Deno is packed with other interesting features as well! I won’t cover everything in this short blog post, you can find all of them in the official manual: https://deno.land/manual/.

I think Deno was heavily inspired by Go for the external tools it provides to developers, such as a formatter or the documentation generator. This will certainly be the starting point for building editors, IDE, and other tools to improve the developer experience when working with it.

I’ll try to list some of the other features that I think are pretty cool:

ES6 modules and module downloads 🔗︎

I didn’t explicitly mention that before, but Deno doesn’t use NPM or package.json. The reason is to avoid centralizing package management.

Instead, Deno supports to run files from the internet. Try this:

$ deno run https://deno.land/std/examples/welcome.ts

The file will automatically be downloaded (and cached) so it can be run. If you think that can lead to security problems, think again about permissions you gave to that script: none. It won’t be able to use your filesystem or your network.

Imports are ES6 imports, and you can also use URLs as we did before:

import * as log from "https://deno.land/std/log/mod.ts";

Or specifying a certain version:

import * as log from "https://deno.land/std@0.51.0/log/mod.ts";

No more require() and differences from the web JavaScript!

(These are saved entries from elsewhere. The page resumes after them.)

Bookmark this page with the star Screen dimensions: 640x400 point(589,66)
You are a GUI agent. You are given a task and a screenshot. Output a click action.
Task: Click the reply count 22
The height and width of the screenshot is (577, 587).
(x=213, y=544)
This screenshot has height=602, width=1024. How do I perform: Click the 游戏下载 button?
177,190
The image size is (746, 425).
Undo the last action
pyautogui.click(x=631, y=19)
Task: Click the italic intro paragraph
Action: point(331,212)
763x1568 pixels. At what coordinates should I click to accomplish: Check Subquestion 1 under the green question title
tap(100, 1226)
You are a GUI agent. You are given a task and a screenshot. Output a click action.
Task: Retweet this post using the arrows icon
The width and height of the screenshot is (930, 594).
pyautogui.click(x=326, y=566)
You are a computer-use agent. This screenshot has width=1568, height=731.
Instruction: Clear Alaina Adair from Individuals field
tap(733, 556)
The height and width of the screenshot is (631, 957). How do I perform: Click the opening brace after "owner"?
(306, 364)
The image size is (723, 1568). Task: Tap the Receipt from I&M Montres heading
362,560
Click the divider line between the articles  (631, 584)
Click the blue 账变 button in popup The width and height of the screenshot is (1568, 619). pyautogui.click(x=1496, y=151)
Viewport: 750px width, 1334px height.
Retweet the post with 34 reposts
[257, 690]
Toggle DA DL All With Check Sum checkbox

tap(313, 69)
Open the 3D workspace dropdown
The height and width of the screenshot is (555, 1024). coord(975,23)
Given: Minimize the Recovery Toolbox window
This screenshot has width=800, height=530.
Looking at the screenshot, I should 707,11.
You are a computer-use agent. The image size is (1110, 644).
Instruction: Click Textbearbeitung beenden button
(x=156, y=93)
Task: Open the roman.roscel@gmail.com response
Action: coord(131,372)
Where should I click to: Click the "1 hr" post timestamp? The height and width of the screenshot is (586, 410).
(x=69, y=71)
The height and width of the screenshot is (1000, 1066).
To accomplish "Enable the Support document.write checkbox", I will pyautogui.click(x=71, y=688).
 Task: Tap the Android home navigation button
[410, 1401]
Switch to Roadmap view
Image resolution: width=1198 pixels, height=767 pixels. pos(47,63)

About that: Deno tries to use the already existing standard API instead of creating new ones. Everything that does not use the Deno global namespace should run just fine on a browser too! (You can think about fetch(), for example)

Workers 🔗︎

Deno supports Web Worker API. This is a great feature to run CPU intensive tasks since they will run in a different threads.

One caveat: workers can’t use the Deno namespace (so accessing Deno specific features), but this is already implemented as an unstable feature.

Note that Node has this feature too, since v10.5.0.

More details

Bundling 🔗︎

Bundling is somewhat like compiling a project.

deno bundle <file> out.budle.js will output a single JavaScript file containing all the dependencies. You can then run this single file with deno run out.bundle.js and that’s it.

If you also add the fact that deno is a self contained binary, you just need these two files to deploy your app on a different computer.

Side bonus: as long as you don’t use the Deno namespace, you can import the bundle in the browser too! Just use:

<script type="module" src="out.bundle.js"></script>

More details

Formatter 🔗︎

deno fmt somefile.ts will beautify your files following some standardize rules. (Note: the existing somefile.ts is overwritten)

This is something you can easily overlook but believe me, an enforced style guide can be really helpful when you have to read code written by someone else, since you’re already used to it. I love go fmt and definitely like its equivalent deno fmt.

More details

Conclusions 🔗︎

I think Deno is still just at the beginning of its journey. There are great features, its standard library is still getting worked on while already providing many functionalities. And yet it’s much safer than Node: whit explicit permission grants and “quit on errors”.

Even if my title is provoking, keep an eye on Deno and consider it a good alternative to Node.js to start writing Typescript easily and without depending on third-party libraries (i.e. Webpack and Babel).